[[ Dataset excerpts, beginning ]]

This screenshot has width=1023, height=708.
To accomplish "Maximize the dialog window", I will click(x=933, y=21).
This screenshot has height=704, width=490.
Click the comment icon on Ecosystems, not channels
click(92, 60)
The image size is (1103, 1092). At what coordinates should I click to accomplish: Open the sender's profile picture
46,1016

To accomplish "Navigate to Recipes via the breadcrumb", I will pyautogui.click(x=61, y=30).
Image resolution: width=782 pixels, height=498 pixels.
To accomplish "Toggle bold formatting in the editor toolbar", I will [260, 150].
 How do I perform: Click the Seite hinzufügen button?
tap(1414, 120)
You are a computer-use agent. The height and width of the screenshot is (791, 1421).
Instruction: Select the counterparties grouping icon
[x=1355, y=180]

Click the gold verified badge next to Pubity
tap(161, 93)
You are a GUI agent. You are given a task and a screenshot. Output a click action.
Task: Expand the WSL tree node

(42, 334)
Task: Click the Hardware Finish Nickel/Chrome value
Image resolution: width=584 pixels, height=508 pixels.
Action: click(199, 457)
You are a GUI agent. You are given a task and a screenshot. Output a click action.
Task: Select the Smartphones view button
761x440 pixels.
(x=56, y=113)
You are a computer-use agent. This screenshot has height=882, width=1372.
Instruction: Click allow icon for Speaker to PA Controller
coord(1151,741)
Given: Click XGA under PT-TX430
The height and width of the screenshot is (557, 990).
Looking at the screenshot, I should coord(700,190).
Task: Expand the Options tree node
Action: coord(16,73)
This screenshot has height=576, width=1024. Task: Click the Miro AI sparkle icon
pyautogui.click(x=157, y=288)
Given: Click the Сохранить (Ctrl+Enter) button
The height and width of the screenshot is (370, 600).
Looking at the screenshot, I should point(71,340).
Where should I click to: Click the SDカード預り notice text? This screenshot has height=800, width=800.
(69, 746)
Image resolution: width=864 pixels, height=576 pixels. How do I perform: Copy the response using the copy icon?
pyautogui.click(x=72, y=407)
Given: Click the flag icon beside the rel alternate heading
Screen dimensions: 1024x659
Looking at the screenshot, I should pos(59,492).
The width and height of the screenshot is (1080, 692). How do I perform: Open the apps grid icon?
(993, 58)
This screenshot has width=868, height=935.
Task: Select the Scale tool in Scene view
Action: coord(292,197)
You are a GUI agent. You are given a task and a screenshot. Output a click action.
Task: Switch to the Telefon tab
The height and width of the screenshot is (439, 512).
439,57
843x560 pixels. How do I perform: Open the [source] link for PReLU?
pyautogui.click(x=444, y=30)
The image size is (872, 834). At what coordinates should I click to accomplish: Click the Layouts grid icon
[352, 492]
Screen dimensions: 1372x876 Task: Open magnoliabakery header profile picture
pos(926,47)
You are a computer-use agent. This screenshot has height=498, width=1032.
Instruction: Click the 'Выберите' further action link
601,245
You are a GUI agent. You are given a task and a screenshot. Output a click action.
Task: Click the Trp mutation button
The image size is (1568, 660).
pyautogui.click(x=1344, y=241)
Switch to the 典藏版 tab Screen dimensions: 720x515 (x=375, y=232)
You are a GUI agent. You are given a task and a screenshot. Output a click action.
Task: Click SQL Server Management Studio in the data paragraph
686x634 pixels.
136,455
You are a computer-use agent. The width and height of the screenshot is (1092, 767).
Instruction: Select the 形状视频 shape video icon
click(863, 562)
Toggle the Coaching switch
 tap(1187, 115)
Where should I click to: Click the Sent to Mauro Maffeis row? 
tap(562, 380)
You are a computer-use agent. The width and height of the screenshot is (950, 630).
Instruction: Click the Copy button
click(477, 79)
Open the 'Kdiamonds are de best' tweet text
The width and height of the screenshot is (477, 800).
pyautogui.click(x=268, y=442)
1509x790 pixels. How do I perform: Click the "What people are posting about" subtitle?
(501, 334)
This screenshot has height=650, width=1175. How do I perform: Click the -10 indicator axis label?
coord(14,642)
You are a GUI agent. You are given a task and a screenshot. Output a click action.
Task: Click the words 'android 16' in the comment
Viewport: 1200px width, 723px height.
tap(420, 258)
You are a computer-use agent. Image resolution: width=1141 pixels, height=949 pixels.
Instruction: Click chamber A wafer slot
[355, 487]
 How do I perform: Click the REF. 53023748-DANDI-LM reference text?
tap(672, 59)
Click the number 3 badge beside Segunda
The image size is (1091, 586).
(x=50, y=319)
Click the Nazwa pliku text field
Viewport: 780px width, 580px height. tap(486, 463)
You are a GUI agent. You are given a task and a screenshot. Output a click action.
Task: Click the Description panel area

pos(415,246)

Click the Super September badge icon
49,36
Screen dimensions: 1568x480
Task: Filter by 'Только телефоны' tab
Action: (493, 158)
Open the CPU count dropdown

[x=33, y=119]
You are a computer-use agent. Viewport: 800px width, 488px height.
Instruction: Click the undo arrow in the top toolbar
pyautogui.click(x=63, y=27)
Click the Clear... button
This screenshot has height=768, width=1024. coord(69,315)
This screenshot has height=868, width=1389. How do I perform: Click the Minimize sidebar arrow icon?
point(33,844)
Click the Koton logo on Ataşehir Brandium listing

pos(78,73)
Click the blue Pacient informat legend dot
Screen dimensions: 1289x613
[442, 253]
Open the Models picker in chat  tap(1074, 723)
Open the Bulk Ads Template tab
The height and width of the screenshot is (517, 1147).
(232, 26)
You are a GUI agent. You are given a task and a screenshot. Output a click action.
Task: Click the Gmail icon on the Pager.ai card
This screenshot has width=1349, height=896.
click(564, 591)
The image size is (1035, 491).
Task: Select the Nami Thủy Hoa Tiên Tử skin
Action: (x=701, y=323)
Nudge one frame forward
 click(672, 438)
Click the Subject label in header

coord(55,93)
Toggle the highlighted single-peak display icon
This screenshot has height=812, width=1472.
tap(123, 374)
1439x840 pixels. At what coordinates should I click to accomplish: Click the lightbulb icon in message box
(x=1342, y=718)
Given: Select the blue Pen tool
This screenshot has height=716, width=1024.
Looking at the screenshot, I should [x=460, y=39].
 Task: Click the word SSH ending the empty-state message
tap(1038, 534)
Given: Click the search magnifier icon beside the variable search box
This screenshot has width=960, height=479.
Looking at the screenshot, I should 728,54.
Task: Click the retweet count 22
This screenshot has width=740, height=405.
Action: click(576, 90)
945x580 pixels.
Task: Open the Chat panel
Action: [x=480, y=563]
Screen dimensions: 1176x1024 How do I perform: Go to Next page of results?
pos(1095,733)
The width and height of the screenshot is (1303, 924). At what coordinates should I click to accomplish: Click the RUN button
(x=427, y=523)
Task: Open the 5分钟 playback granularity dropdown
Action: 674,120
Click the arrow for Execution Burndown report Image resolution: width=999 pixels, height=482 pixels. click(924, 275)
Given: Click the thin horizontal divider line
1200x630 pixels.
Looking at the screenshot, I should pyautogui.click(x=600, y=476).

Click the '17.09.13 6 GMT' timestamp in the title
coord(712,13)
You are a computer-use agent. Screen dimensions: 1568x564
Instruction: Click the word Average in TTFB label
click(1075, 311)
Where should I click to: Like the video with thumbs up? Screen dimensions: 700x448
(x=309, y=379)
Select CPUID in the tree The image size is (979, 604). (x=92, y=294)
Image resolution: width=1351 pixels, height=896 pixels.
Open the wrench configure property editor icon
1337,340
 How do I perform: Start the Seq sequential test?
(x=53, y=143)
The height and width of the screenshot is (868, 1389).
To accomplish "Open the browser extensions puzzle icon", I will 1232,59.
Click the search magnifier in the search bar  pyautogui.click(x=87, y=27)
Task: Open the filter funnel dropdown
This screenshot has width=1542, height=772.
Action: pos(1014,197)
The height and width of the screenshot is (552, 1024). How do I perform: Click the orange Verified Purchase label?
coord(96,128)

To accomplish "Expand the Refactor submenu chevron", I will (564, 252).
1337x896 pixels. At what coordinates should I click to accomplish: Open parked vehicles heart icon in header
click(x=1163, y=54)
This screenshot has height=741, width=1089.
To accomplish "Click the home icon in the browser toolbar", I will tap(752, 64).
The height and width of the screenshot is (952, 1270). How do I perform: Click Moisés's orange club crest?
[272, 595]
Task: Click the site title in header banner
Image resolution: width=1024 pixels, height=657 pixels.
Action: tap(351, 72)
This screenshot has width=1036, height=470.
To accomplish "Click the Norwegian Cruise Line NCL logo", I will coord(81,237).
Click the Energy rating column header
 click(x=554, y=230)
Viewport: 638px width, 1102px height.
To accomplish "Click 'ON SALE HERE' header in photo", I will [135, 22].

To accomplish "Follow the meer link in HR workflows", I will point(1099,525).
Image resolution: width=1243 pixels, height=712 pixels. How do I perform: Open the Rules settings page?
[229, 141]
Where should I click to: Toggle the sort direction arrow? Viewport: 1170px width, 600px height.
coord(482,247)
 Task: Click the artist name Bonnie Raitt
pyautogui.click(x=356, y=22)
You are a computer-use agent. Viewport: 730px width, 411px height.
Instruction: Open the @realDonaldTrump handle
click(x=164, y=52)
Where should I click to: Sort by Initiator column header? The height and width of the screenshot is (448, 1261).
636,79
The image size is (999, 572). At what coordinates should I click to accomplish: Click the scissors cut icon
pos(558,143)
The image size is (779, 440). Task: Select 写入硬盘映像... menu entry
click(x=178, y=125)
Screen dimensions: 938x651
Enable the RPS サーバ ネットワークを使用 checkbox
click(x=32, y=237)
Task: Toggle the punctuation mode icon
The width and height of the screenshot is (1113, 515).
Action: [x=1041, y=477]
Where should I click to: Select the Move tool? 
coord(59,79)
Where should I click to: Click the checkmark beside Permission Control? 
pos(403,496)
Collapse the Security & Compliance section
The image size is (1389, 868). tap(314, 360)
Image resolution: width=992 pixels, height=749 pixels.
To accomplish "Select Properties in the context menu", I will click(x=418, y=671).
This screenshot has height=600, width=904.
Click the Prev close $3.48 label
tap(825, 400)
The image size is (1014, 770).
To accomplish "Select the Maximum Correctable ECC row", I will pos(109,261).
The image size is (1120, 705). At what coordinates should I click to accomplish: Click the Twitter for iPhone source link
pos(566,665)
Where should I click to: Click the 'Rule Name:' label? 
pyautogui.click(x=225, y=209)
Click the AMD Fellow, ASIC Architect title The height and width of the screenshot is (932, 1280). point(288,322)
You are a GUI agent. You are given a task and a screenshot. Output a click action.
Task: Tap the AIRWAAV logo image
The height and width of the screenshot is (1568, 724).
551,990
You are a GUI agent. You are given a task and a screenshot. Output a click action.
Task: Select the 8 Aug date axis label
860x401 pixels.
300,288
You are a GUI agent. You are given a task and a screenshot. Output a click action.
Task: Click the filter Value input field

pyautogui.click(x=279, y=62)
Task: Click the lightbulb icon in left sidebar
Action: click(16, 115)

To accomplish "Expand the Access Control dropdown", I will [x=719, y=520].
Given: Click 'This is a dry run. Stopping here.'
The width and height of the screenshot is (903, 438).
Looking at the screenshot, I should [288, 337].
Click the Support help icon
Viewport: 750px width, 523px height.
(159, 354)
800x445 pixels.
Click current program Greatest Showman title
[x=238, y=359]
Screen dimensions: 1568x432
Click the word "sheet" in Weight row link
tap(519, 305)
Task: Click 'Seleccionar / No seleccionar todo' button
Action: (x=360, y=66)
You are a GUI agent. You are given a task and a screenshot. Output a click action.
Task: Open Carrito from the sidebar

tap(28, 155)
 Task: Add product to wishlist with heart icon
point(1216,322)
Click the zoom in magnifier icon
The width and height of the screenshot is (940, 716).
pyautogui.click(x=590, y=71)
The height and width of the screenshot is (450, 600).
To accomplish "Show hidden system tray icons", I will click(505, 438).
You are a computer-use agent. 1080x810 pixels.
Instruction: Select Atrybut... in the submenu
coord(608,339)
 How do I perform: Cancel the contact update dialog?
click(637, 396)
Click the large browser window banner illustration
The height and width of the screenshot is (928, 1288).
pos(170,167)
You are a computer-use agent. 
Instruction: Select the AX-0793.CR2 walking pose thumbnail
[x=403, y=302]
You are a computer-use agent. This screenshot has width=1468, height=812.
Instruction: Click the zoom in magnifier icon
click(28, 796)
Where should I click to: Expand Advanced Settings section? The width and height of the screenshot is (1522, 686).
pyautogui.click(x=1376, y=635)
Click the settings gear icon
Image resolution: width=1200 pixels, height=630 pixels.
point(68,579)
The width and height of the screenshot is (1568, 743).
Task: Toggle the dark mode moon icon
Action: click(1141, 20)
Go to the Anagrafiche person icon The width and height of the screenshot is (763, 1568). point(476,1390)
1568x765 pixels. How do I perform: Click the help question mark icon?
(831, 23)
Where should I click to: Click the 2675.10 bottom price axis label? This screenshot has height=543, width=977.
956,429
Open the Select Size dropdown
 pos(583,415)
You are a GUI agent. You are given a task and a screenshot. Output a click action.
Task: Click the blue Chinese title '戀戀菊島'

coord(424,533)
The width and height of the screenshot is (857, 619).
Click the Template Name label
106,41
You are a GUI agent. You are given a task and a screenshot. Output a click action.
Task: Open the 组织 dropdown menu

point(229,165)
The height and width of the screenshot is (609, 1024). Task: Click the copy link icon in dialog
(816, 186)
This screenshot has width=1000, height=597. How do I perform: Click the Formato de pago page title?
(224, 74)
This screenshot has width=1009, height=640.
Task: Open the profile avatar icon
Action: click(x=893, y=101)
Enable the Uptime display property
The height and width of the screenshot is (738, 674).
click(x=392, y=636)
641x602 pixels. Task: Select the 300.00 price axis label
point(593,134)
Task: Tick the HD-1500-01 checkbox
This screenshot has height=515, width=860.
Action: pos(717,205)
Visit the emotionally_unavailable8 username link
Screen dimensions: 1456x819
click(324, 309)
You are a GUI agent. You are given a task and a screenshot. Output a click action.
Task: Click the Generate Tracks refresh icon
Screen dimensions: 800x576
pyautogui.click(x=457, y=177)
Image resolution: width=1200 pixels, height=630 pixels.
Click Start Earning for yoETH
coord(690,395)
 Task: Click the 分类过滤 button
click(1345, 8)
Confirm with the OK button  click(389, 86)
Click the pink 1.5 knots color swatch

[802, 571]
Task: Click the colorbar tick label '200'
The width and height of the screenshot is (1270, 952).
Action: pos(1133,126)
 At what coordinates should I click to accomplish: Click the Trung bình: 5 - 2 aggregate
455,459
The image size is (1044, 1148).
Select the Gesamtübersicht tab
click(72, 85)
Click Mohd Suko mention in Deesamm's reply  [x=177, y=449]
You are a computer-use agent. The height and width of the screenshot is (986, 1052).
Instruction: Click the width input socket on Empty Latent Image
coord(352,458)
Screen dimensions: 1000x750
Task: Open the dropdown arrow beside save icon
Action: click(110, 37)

[[ Dataset excerpts, end ]]

Would you copy out exactly the lines from the one holding "This screenshot has height=515, width=860." through the end of the entries above, both ends included?

This screenshot has height=515, width=860.
Action: pos(717,205)
Visit the emotionally_unavailable8 username link
Screen dimensions: 1456x819
click(324, 309)
You are a GUI agent. You are given a task and a screenshot. Output a click action.
Task: Click the Generate Tracks refresh icon
Screen dimensions: 800x576
pyautogui.click(x=457, y=177)
Image resolution: width=1200 pixels, height=630 pixels.
Click Start Earning for yoETH
coord(690,395)
 Task: Click the 分类过滤 button
click(1345, 8)
Confirm with the OK button  click(389, 86)
Click the pink 1.5 knots color swatch

[802, 571]
Task: Click the colorbar tick label '200'
The width and height of the screenshot is (1270, 952).
Action: pos(1133,126)
 At what coordinates should I click to accomplish: Click the Trung bình: 5 - 2 aggregate
455,459
The image size is (1044, 1148).
Select the Gesamtübersicht tab
click(72, 85)
Click Mohd Suko mention in Deesamm's reply  [x=177, y=449]
You are a computer-use agent. The height and width of the screenshot is (986, 1052).
Instruction: Click the width input socket on Empty Latent Image
coord(352,458)
Screen dimensions: 1000x750
Task: Open the dropdown arrow beside save icon
Action: click(110, 37)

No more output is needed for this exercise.